┌─ DATASET
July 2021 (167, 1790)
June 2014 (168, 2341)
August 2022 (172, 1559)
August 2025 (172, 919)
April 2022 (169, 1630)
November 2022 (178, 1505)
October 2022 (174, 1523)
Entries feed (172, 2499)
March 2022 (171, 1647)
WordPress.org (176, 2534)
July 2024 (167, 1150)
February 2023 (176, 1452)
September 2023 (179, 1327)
└─
┌─ DATASET
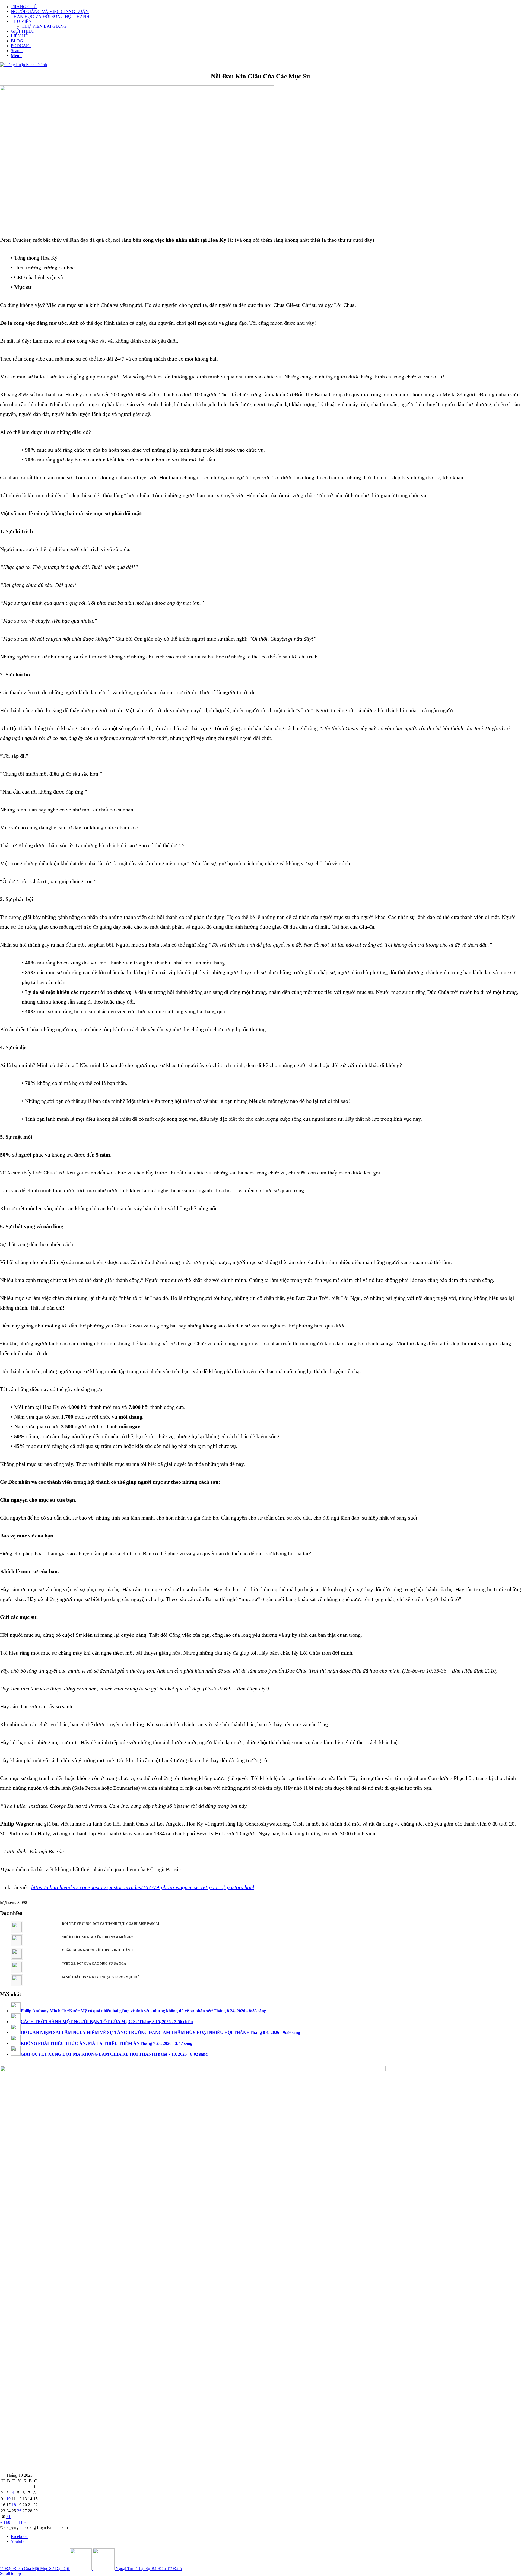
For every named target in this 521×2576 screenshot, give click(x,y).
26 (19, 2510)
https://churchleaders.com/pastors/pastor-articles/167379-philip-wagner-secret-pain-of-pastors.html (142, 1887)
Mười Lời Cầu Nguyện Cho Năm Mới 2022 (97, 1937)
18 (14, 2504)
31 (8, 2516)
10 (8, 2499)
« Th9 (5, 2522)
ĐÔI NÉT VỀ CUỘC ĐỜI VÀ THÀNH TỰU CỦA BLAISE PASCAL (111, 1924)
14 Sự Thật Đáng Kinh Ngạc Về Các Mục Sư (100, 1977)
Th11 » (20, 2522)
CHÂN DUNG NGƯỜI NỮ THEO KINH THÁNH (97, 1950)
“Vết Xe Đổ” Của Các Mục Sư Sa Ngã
└─
┌─ DATASET
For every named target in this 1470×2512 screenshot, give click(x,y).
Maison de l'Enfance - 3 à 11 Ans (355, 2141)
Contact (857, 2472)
└─
WORK TO COMPLETE:
Wherever a line above contains the string "named", copy that line.

REPLY TO THE EXERCISE:
For every named target in this 521×2576 screenshot, give click(x,y).
For every named target in this 1470×2512 screenshot, give click(x,y).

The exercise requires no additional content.